The end and the beginning.....

Monday, a new day for the new week, and almost the end of this month. Time flies so fast that when you realize there's actually 31days in this month, you feel that 31st day is like a bonus.

I remember colleagues were all asking me what's my plan for the weekend, and now its the next week already. I didn't do much on weekend, which was quite nice. Peacefully and quietly spending the relaxation time with my smart hubby, then went for a mid-night Batman movie in IMAX. Arrived home at 3am on Sunday morning, slept till 11 without feeling guilty, then jogged to the city, caught up with some book reading sitting in a cafe in the park with him. These 48 precious hours were filled with those trifle staff in life, all I can say is "How wonderful!"

Today, the first of August, had a chance catching up with a friend for some window shopping.

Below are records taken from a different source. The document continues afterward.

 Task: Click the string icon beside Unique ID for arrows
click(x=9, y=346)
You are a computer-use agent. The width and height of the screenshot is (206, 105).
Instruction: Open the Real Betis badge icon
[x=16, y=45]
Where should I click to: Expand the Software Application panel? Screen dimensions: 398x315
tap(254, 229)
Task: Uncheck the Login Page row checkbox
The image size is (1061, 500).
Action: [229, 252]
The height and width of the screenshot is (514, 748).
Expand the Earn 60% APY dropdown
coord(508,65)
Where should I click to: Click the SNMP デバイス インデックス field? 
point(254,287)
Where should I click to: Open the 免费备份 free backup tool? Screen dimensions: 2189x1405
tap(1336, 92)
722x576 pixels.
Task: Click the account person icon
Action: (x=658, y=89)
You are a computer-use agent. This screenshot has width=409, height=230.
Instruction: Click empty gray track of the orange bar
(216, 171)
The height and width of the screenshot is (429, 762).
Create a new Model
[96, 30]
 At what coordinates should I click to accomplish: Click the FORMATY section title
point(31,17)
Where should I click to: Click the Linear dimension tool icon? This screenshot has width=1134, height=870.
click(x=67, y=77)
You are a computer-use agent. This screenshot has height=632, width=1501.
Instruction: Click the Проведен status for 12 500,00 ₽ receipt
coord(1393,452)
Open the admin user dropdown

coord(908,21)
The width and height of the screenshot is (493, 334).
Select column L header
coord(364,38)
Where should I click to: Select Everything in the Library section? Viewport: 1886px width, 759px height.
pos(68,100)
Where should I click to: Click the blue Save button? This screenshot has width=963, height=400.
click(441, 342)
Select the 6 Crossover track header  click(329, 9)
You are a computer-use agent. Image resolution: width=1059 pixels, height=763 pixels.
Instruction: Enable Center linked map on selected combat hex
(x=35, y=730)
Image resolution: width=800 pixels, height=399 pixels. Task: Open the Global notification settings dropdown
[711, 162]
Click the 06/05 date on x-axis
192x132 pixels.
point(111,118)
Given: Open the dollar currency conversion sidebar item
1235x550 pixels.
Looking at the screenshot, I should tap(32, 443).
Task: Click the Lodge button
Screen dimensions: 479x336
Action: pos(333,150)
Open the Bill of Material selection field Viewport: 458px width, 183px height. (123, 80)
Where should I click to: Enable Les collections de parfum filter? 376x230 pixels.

She's worked all her life till now. I was listening to this interesting friends nagging about her charity work and worries of starting full time job some day. "You worry too much my dear. "I said. "Well, yes I am a bit afraid, but after a year doing charity job,  you might wonder whether you can be as tough as before." She answered and smiled. I know she was not completely joking. "I quit wondering, you never know, you just have to keep looking."I said whatever in my mind.

"Are you lost?"She suddenly asked me.
I paused, and in that second, the only response was saying:"Yes, I guess."

But I believe everyone has the moment that you feel confused and lost, not anyone was born with strong sense of direction. We're all learning on the way. Challenging, but that makes life more fun, because it creates stories. Do not lose the patience and belief, just like there is the end of the month, so does the new beginning.